Oracle declined to comment. Cover Oregon spokesman Michael Cox said the report's information is dated and that the exchange has addressed its findings: "There really weren't any surprises," he added. "The report speaks to the status of where we were in January."
But the report has surfaced as state officials are sounding more pessimistic about
When the news first hit in late February that 100 Oracle programmers were leaving the Cover Oregon project, exchange officials portrayed it as good news: The team had made significant progress over the winter, the site was nearly complete and Cover Oregon could afford to downsize its team, they said.
The optimism was short-lived.
The experience of insurance agents and other consumer assisters, who gained access to the exchange last month, was disquieting. After decent early results, users began receiving an increasing number of error messages and other problems. It was bad enough that Cover Oregon officials decided there was no way they could give access to the general public.
For months, officials have hoped they would be able to the make the exchange accessible to the public before the end of the insurance open-enrollment period March 31. Now, it’s all but certain that won’t happen, state officials said..
On top of that, the exchange is parting ways with Oracle. It must decide whether to plow ahead with a new lead contractor or finally give up on the snake-bit project and move to the federal exchange or another state’s.
The report offers a withering critique of both Oracle and Cover Oregon, the public corporation formed by the state to manage the exchange. It paints a picture of a customer-contractor relationship turned on its head in which the contractor routinely refused the customers’ basic requests:
** Oracle has repeatedly failed to turn over reports requested by Cover Oregon covering programming changes, system performance, testing and more.
** Oracle’s work has shown “an overall lack of timeliness and quality.”
** Oracle has failed to cooperate with other contractors, and refused to report to Cover Oregon on its progress.
** The system’s architecture is flawed, leading to slow functioning and poor performance for consumers, and large portions “require major redesign or removal."
** Cover Oregon’s process for correcting bugs has led to defects resurfacing after they were thought to be corrected.
** The exchange software-development environment is not stable, “affecting testing, development and activities.”
** Cover Oregon still lacks a true project manager with authority to track Oracle and hold the company accountable.
** Cover Oregon remains excessively dependent on Oracle for system design and implementation, and many Oracle staff “do not have extensive knowledge and experience.”

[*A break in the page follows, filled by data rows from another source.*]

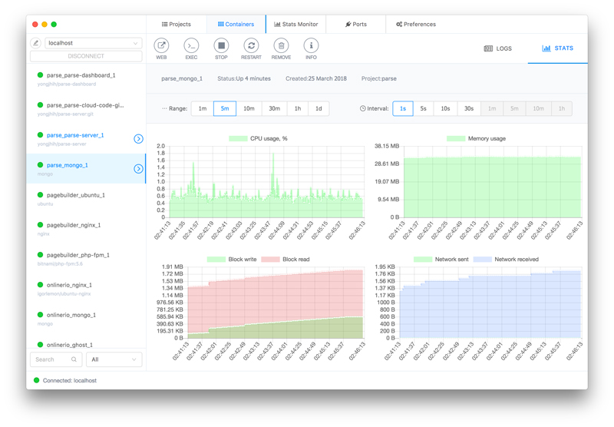Image resolution: width=614 pixels, height=427 pixels.
Task: Switch to the LOGS view
Action: tap(498, 48)
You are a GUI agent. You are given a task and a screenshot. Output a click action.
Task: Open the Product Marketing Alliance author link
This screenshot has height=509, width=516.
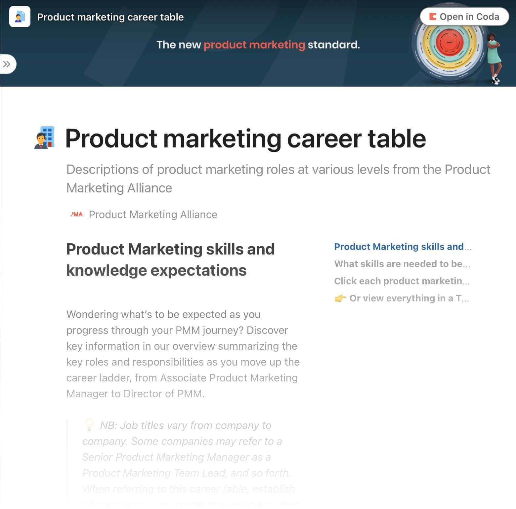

The new report was largely based on a mid-January site visit. It was delivered Feb. 27, a day after a high-level Oracle contingent, led by company President and Chief Financial Officer Safra Catz, met with Gov. John Kitzhaber and his staffers. It wasn’t a goodwill mission. Catz threatened to move the entire Oracle team off the project if the exchange didn’t pay up some of the $69 million the company claimed it was owed for work performed since last fall.
Oregon had stopped paying Oracle in September, blaming the exchange’s problems on the company’s poor work and missed deadlines. Exchange officials said it expected the company to work as long as it took to produce a functional exchange.
Catz informed the Governor the arrangement was no longer acceptable to Oracle.
The company then negotiated for the ensuing two days with lawyers from Markowitz Herbold Glade & Mehlhaf, the Portland law firm representing the state in this dispute. The exchange agreed to pay Oracle $43.5 million. It withheld another $25.5 million and reserved its right to litigate and try to recover any or all of the $160 million Oracle has been paid or claims it is still owed.
So who could realistically take over the project in Oracle’s absence? That’s still unknown.
The exchange hired consulting giant Deloitte to conduct an “alternatives analysis.” That report is now done and is being evaluated by a committee made up of Cover Oregon board members and private-sector IT experts.